DEINE AUFGABE —
Schreib bitte das Interview über die neue Leitung der Stadtkirche im Anschluss an die zuletzt gestellte Frage weiter.

TEXT —
■ ■ ■

Thurn: In allen stadtkirchlichen Einrichtungen und der Fachstelle Stadtkirchenarbeit sind es zusammen knapp 40 Mitarbeitende. Dazu kommt noch, dass es laut Bistumsstatut zu unseren Aufgaben gehört, regelmäßige Dienstgespräche mit den Pfarrern der Territorialpfarreien und muttersprachlichen Gemeinden zu führen.
Moser-Eggs: Wir begreifen es als tolle Chance, dass diese sechs Einrichtungen zur Stadtkirche kommen. Kirche findet nicht ausschließlich in Pfarreien und Gemeinden statt, sondern darüber hinaus zum Beispiel an solchen Orten. Sie gehen auf Bedürfnisse in ihrem direkten Umfeld und bei konkreten Zielgruppen ein, begleiten und stiften Gemeinschaft.
Thurn: Wir brauchen in der Stadtkirche Pfarreien und Einrichtungen, um den vielfältigen Menschen eine große Vielfalt anzubieten.
Für Sie beide bedeutet der neue Job viel zusätzliche Verantwortung und jede Menge Termine. Was sagen Ihre Familien denn dazu, dass Sie aktuell mehr unterwegs sind als vorher?
Thurn: Ich glaube, dass meine Familie ebenso gespannt ist wie ich, wie sich das rütteln und entwickeln wird. Und meine Töchter finden es cool, dass ich diese Aufgabe übernommen habe.
Moser-Eggs: Meine Familie ist sehr stolz und sehr unterstützend. Mein Mann ist jetzt in Teilzeit tätig, er schlägt sich wirklich wacker. Die neue Konstellation ändert bei uns gerade viel und es ist schön zu sehen, dass das klappt.
Dass nun zwei Nicht-Priester die Stadtkirche leiten ist das Ergebnis eines langen Transformationsprozesses. Eine Frau, ein Mann, nur einer von beiden ist Theologe – damit wird die Leitung deutlich weniger Priesterorientiert, dafür weiblicher als zuvor. Welche Vorteile bringt dieser neue Mix mit sich – und bei welchen Stadtkirchen-Anlässen wird dennoch ein geweihter Priester vonnöten sein?

■ ■ ■

BEREITGESTELLTES MATERIAL —
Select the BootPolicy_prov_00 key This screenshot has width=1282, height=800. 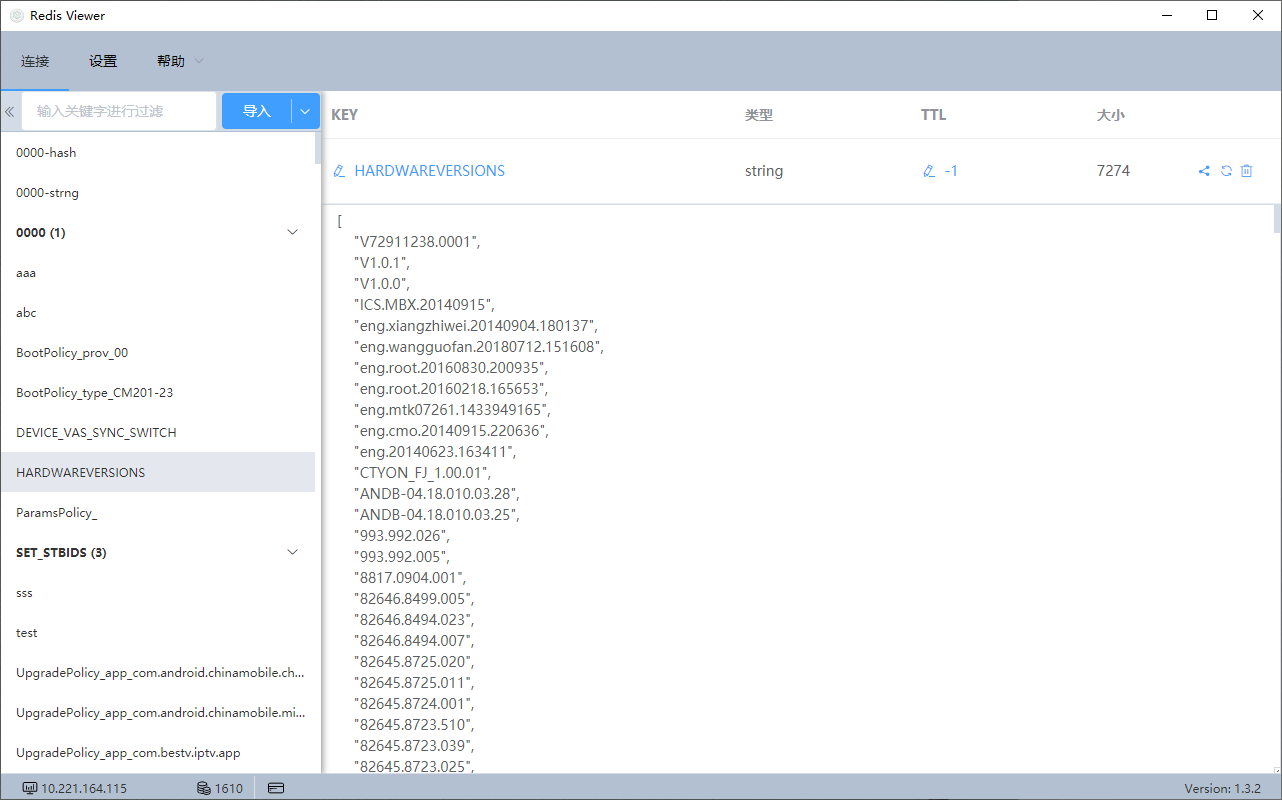158,352
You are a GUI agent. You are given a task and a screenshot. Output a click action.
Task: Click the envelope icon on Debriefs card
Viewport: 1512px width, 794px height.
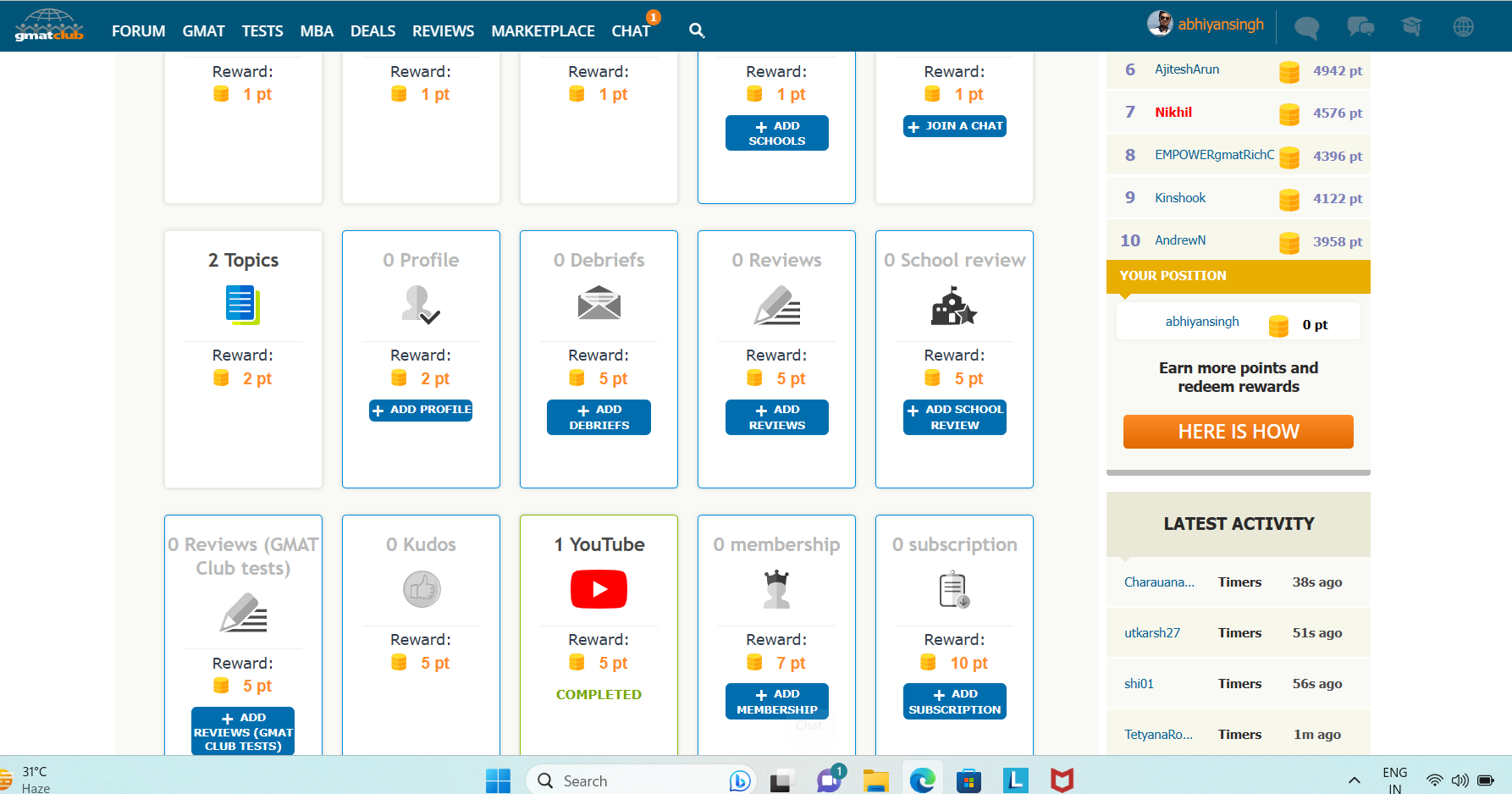click(599, 303)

■ ■ ■

DIE ANTWORT —
Moser-Eggs: Wir sind ja mehr als „keine Priester“. Wir bringen eigene Persönlichkeit, eigene Geschichten ein, die unsere Leitung prägen. Als Frau in solch einer kirchlichen Führungsposition schaffe ich hoffentlich Sichtbarkeit und stehe dafür, dass Wandel Menschen braucht. Die wesentlichste Neuerung ist der Umstand, dass wir durch eine Wahl ins Amt gekommen sind, das legitimiert in hohem Maße.
Thurn: Durch unsere Profile, unsere unterschiedlichen Hintergründe und Netzwerke eröffnet sich eine breite Schnittstelle, über die Menschen mit uns in Kontakt treten können. Dennoch habe ich auch den Anspruch an die neue Funktion, dass sie ein geistliches Amt ist. Denn natürlich gehört es dazu, mit den Menschen zusammen, in der Stadtkirche und Stadtgesellschaft, auf Gottsuche zu sein. Und wir werden selbstverständlich eng mit den Frankfurter Priestern zusammenarbeiten – nicht nur bei den stadtkirchlichen Anlässen, die an Eucharistiefeiern gebunden sind. Natürlich wird Johannes zu Eltz, Dompfarrer und bisheriger Stadtdekan, auch künftig eine wichtige Rolle als zentrale Figur in der wichtigsten Kirche der Stadt, dem Dom, spielen.
Apropos Priester: Wie ist Ihr Kontakt zum Ex-Stadtdekan? Haben Sie ihn im ersten Monat schon um Rat gefragt?
Moser-Eggs: Natürlich. Wir haben ihn schon mehrfach zum Austausch getroffen, tauschen Mails und Nachrichten. Das ist keine Einbahnstraße, wir können gut in beide Richtungen miteinander sprechen.
Thurn: Wir stehen in sehr engem Kontakt miteinander – auch deshalb, weil gerade in der Übergangszeit manchmal auch Zuständigkeiten geklärt werden müssen. Johannes zu Eltz ist da wie gewohnt schnell, klar, unprätentiös. Und ein unersetzlicher Ratgeber.
Sie haben gleich zu Beginn einige Themen auf dem Tisch, zu denen Sie sich positionieren wollen, zum Beispiel die Europawahl und eine Demo gegen Rechts, zu der das Römerbergbündnis aufgerufen hat. In Frankfurt ist die Arbeit der katholischen Kirche von jeher sehr politisch und stadtgesellschaftlich geprägt. Was sind Themen, die Sie aktuell beschäftigen?
Thurn: Ein Grundsatzthema ist die Anfrage an unsere freiheitlich demokratische Grundordnung, das wird uns auch noch länger beschäftigen. In Frankfurt spielen alle gesellschaftlichen Themen eine Rolle: Klimaschutz, die Zusammenarbeit verschiedener Religionen, die Frage, wie man als plurale, liberale Gesellschaft miteinander leben kann. Die Konflikte, die wir in der Gesellschaft erleben, beschäftigen uns natürlich auch innerkirchlich.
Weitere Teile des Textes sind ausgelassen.